=== Task directions ===
Give the records below again exactly, and exclude each picture.

Stored records
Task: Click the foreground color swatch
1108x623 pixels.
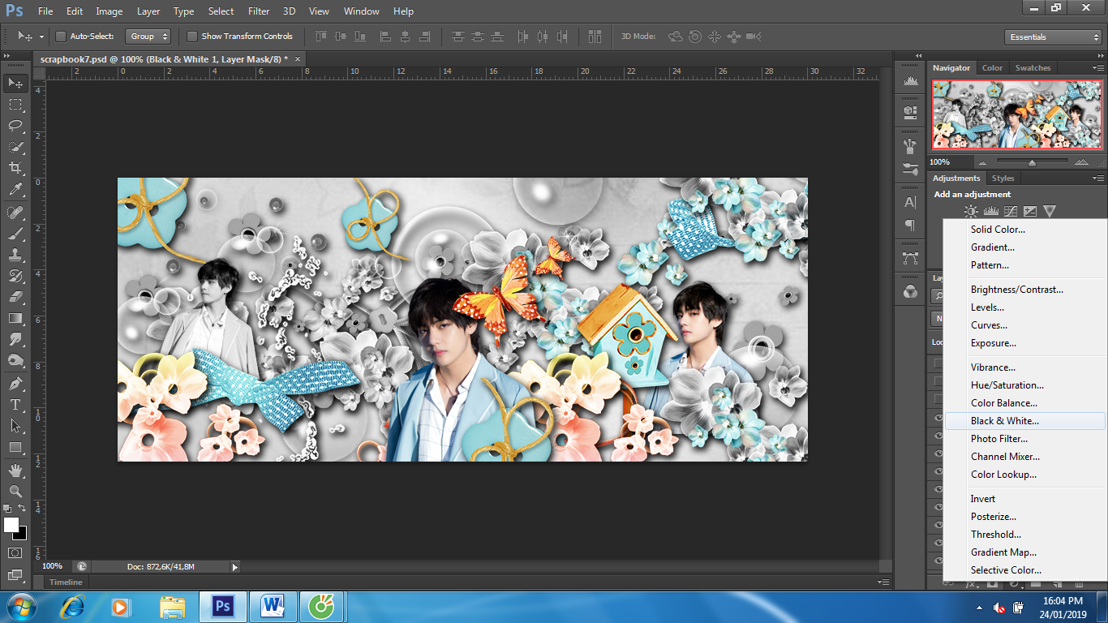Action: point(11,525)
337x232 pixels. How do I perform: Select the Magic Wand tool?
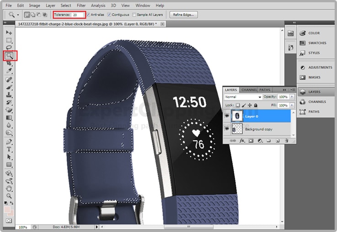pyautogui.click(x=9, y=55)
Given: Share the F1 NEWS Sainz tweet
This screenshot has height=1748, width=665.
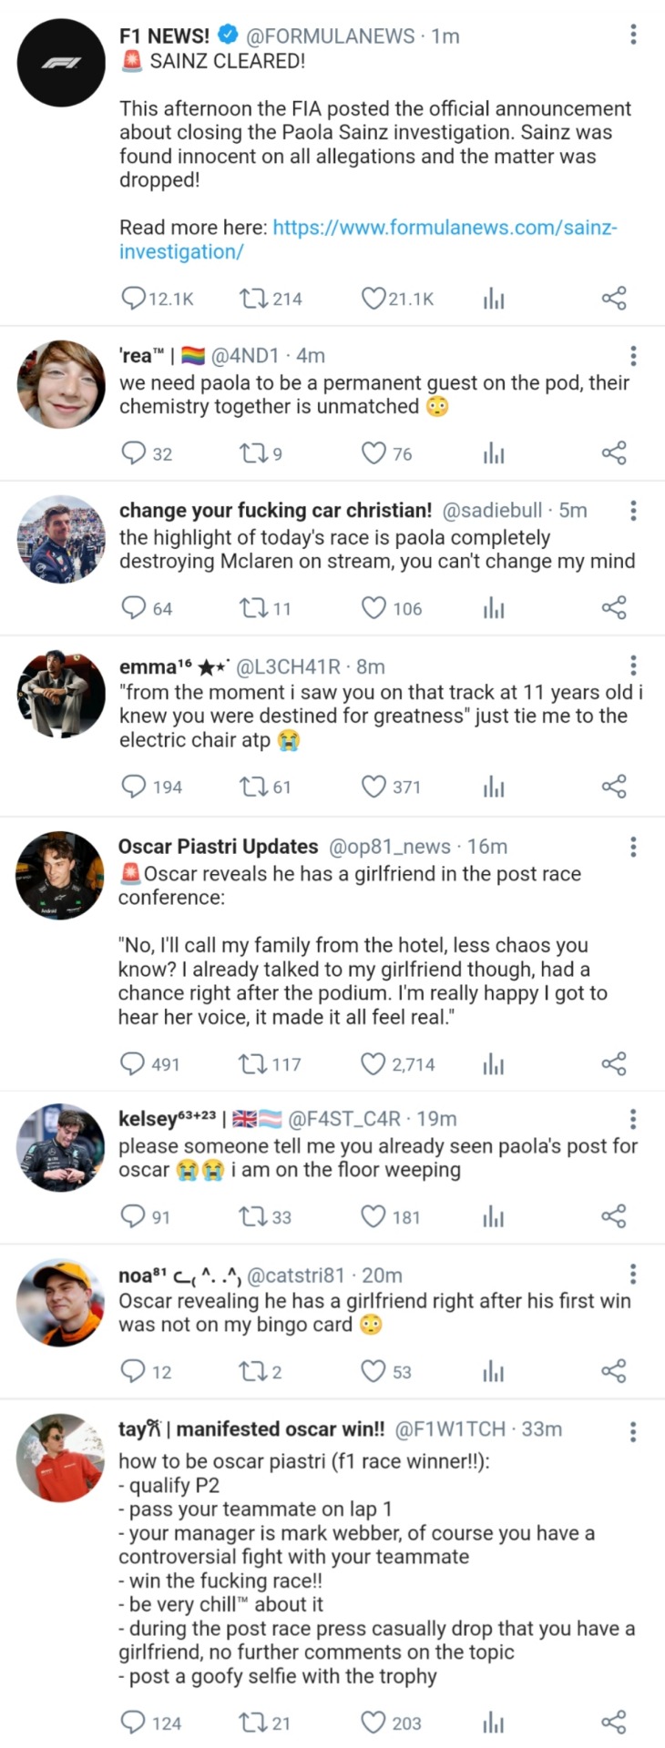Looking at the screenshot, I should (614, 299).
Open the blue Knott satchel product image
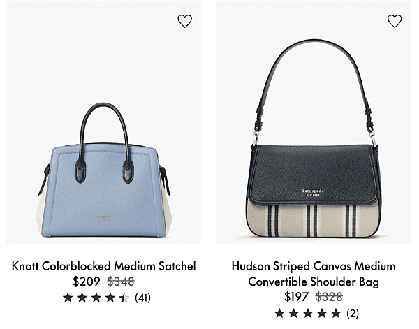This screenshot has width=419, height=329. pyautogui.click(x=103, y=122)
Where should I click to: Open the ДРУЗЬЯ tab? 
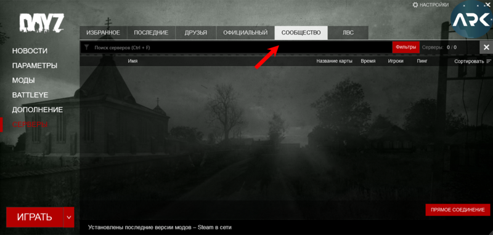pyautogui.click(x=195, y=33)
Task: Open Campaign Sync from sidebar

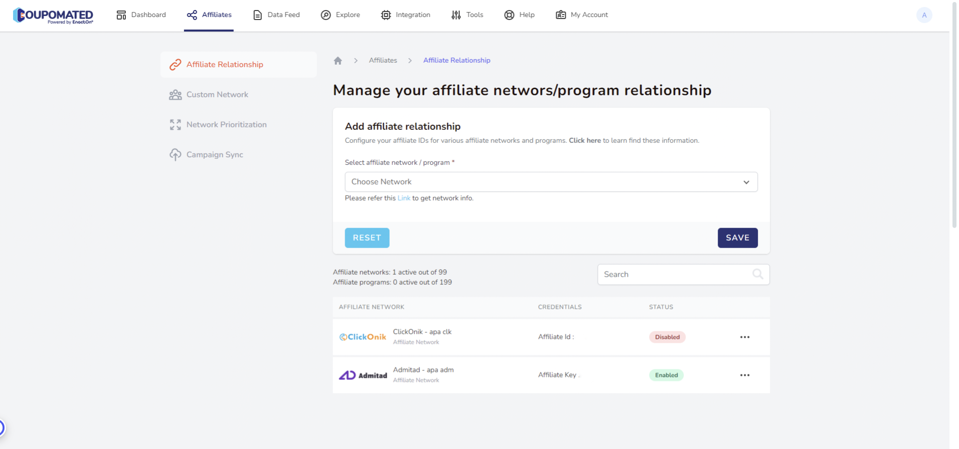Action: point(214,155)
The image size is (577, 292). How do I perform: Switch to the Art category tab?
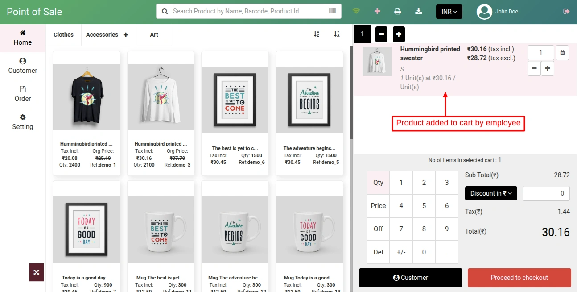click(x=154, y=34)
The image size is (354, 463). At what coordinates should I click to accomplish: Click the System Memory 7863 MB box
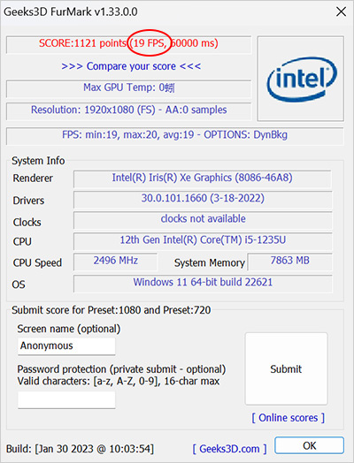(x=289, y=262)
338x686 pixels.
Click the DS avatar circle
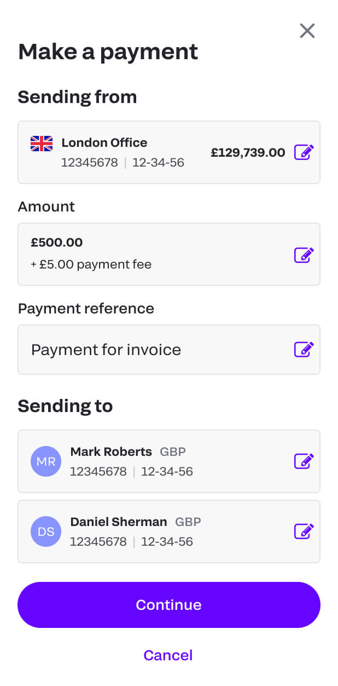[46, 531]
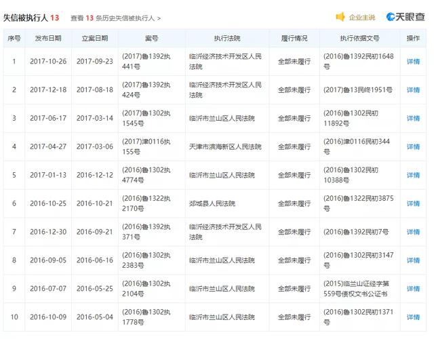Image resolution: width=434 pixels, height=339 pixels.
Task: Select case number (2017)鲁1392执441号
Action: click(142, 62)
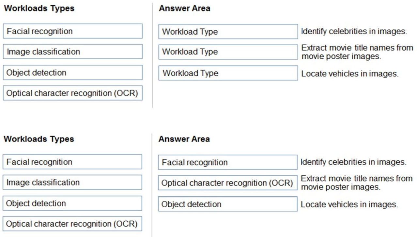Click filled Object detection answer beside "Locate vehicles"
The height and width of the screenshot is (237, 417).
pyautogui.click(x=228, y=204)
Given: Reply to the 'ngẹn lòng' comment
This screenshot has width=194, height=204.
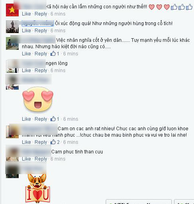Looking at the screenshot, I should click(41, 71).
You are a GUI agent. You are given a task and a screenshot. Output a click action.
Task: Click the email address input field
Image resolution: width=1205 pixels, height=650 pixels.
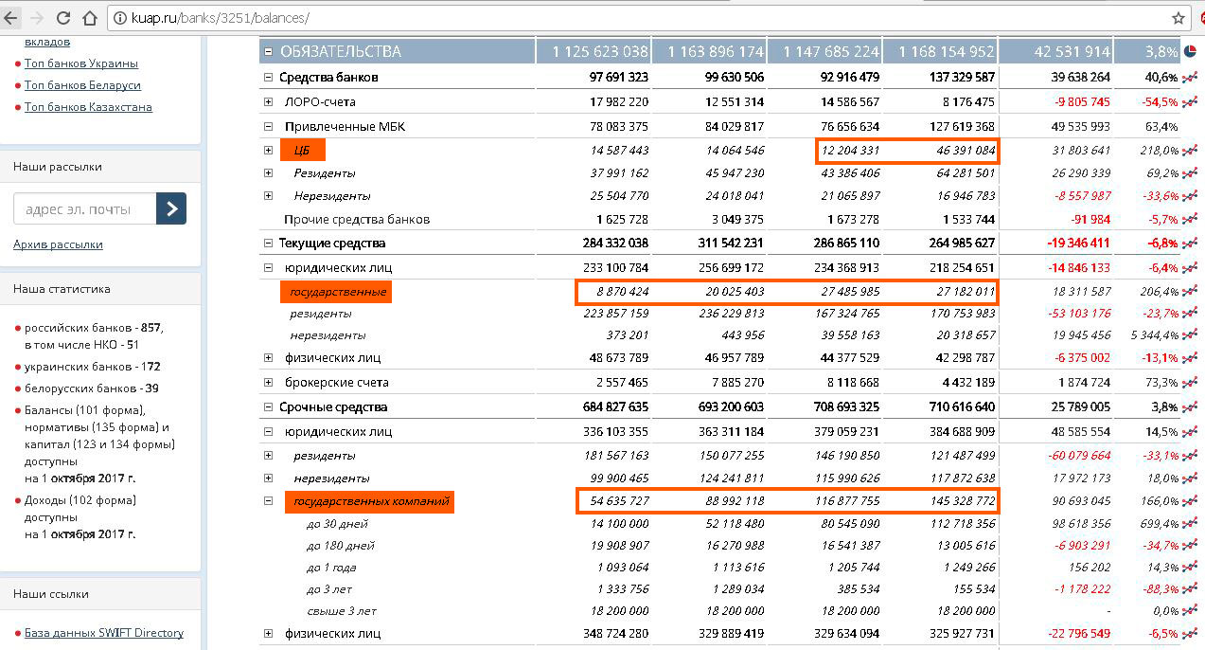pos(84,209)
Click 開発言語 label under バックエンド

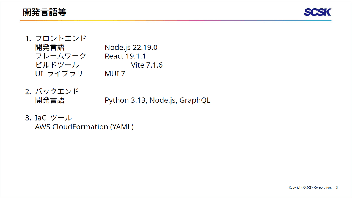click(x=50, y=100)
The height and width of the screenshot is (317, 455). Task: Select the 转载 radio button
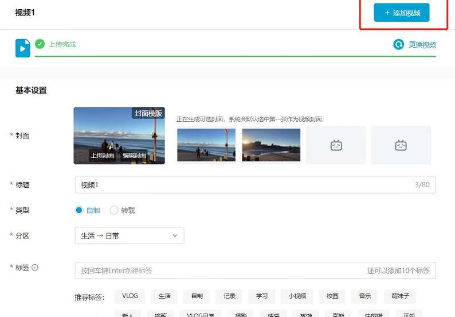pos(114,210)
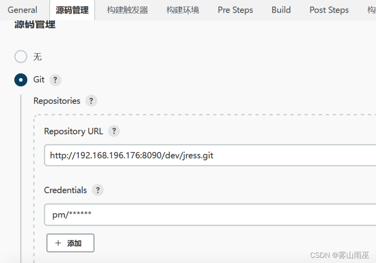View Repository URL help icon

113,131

=== Response ===
Task: Click the foreground color swatch
1108x623 pixels.
Action: point(11,525)
337x232 pixels. How do I perform: Select the Magic Wand tool?
pyautogui.click(x=9, y=55)
Given: Share the F1 NEWS Sainz tweet
This screenshot has height=1748, width=665.
Looking at the screenshot, I should (614, 299).
Open the blue Knott satchel product image
This screenshot has width=419, height=329. pyautogui.click(x=103, y=122)
Where should I click to: Open the ДРУЗЬЯ tab? 
pyautogui.click(x=195, y=33)
Task: Open Campaign Sync from sidebar

Action: point(214,155)
The image size is (577, 292). How do I perform: Switch to the Art category tab?
click(x=154, y=34)
The image size is (354, 463). At what coordinates should I click to accomplish: Click the System Memory 7863 MB box
(x=289, y=262)
338x686 pixels.
Click the DS avatar circle
[46, 531]
Image resolution: width=434 pixels, height=339 pixels.
Task: Select case number (2017)鲁1392执441号
Action: click(142, 62)
Click filled Object detection answer beside "Locate vehicles"
The height and width of the screenshot is (237, 417).
pyautogui.click(x=228, y=204)
Given: Reply to the 'ngẹn lòng' comment
This screenshot has width=194, height=204.
Looking at the screenshot, I should click(41, 71).
You are a GUI agent. You are given a task and a screenshot. Output a click action.
Task: Click the email address input field
Image resolution: width=1205 pixels, height=650 pixels.
pos(84,209)
Click 開発言語 label under バックエンド

click(x=50, y=100)
The height and width of the screenshot is (317, 455). Task: Select the 转载 radio button
pos(114,210)
View Repository URL help icon

113,131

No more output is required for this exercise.